L’arrogance qui caractérise Nicolas Sarkozy s’abat à nouveau sur le Québec. Le président français se prononce sur la question de la souveraineté québécoise. De quel droit ? Difficile de ne pas voir un lien entre sa prise de position et son amitié avec Paul Desmarais, p.-d. g. de Power Corporation.

Depuis le palais de l’Élysée, il a évidemment tout compris de la situation et des enjeux de la nation québécoise. En déconsidérant le combat des souverainistes il porte un grave coup aux relations franco-québécoises. Tout Nicolas Sarkozy qu’il est, son jugement est à la fois simpliste et définitif.

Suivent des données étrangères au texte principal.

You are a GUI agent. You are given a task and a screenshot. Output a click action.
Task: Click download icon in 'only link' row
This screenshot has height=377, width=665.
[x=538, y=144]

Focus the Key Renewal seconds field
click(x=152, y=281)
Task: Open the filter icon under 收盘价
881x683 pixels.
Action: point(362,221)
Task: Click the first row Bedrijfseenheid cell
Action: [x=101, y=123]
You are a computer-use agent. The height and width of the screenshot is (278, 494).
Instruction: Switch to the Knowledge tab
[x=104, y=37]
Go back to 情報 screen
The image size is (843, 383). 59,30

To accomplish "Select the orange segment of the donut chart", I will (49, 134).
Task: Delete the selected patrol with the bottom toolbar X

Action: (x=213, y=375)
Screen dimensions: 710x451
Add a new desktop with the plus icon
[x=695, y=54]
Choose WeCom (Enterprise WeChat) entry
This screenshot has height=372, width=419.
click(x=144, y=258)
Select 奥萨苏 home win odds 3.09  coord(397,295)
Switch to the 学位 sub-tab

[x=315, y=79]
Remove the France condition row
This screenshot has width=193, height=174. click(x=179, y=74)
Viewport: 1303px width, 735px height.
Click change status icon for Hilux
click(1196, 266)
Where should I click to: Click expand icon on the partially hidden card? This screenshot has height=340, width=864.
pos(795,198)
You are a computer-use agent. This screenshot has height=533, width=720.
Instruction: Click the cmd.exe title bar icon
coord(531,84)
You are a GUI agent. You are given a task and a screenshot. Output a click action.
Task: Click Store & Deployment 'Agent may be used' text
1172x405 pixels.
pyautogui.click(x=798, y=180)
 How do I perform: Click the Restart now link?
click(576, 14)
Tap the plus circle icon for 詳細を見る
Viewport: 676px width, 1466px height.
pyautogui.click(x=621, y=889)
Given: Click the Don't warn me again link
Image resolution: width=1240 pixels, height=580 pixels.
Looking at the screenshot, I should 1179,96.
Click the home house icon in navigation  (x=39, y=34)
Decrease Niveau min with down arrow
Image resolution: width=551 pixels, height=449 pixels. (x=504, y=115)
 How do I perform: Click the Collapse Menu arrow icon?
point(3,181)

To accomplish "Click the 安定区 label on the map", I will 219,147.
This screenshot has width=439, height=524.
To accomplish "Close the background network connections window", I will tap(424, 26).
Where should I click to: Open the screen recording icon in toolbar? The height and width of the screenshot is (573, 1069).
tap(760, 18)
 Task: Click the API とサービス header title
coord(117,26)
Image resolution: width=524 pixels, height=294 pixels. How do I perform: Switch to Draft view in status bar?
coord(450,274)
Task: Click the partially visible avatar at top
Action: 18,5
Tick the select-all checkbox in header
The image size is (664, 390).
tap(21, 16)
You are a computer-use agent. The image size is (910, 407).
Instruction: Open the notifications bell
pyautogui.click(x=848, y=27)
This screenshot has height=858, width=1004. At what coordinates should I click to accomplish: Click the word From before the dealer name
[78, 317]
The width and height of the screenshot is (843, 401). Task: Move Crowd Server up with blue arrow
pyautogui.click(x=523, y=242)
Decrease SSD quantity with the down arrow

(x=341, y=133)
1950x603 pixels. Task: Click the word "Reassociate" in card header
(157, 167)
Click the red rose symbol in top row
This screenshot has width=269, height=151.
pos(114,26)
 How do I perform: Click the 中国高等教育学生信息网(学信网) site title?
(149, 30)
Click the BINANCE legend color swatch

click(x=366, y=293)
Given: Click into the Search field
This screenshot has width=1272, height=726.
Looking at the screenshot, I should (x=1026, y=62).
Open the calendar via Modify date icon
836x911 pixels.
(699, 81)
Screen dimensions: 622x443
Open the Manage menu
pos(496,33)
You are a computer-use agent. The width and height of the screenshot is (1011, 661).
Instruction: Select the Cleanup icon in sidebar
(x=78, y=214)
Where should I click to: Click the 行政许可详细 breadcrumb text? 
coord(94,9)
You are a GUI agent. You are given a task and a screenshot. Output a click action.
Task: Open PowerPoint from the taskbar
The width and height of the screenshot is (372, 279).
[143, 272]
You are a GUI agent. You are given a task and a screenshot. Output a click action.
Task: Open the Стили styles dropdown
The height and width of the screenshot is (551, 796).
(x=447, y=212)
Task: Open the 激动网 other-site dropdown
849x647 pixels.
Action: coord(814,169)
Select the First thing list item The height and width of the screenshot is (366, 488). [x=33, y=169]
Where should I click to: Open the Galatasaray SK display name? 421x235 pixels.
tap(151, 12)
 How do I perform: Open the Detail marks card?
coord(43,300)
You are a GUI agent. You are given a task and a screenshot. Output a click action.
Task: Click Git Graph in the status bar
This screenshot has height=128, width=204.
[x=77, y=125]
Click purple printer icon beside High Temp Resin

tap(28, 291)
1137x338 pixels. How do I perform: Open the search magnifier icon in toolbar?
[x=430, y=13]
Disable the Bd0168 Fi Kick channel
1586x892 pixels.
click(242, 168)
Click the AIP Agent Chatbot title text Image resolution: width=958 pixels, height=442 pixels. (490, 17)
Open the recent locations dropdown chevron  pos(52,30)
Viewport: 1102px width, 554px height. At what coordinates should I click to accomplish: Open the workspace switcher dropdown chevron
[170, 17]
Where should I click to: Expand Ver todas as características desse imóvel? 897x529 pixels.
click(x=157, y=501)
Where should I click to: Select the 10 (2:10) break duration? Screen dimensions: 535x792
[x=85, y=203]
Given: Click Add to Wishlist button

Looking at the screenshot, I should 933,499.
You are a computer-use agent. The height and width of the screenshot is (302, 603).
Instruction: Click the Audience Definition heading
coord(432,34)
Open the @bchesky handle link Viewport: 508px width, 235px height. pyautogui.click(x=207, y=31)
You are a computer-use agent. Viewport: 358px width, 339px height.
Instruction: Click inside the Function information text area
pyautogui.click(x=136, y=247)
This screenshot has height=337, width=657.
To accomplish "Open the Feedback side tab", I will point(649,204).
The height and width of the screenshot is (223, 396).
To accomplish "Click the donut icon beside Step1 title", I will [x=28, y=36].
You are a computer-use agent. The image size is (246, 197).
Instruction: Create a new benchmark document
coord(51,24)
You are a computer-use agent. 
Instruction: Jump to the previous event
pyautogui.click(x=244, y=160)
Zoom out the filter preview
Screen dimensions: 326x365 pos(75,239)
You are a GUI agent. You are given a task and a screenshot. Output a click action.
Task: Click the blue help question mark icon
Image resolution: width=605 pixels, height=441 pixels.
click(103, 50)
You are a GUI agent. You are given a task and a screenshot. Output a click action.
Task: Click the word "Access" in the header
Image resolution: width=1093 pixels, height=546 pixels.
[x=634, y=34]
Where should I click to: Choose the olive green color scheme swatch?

Hélas, il incarne aux yeux du monde une voix de la France donneuse de  leçons.

Il ne laisse pas la place à la demi-mesure : selon ses propres mots, les souverainistes se caractérisent par « l’enfermement sur soi-même » et « détestent leur voisin ». Ce faisant, il fait preuve de mépris à l’égard des Québécois, qu’ils soient souverainistes ou non.

Pour nous, Français vivants au Québec, cette attitude est intolérable. La question de la souveraineté embrasse de nombreux enjeux. Prendre position sur le sujet demande une connaissance de l’histoire du Canada et du Québec qu’il n’a manifestement pas.

Le Québec mérite le respect de la France pour sa défense de notre langue, de nos origines communes et de sa propre originalité. Un président français ne doit jamais être indifférent au sort du Québec tout en se gardant bien de s’ingérer dans sa vie politique.

Monsieur Sarkozy, votre vision du monde est celle d’un chef d’entreprise où l’identité culturelle représente un obstacle à la logique du profit maximum. Tant que vous regarderez le monde à travers ce prisme, vous ne saisirez jamais la pluralité de la richesse de la société québécoise.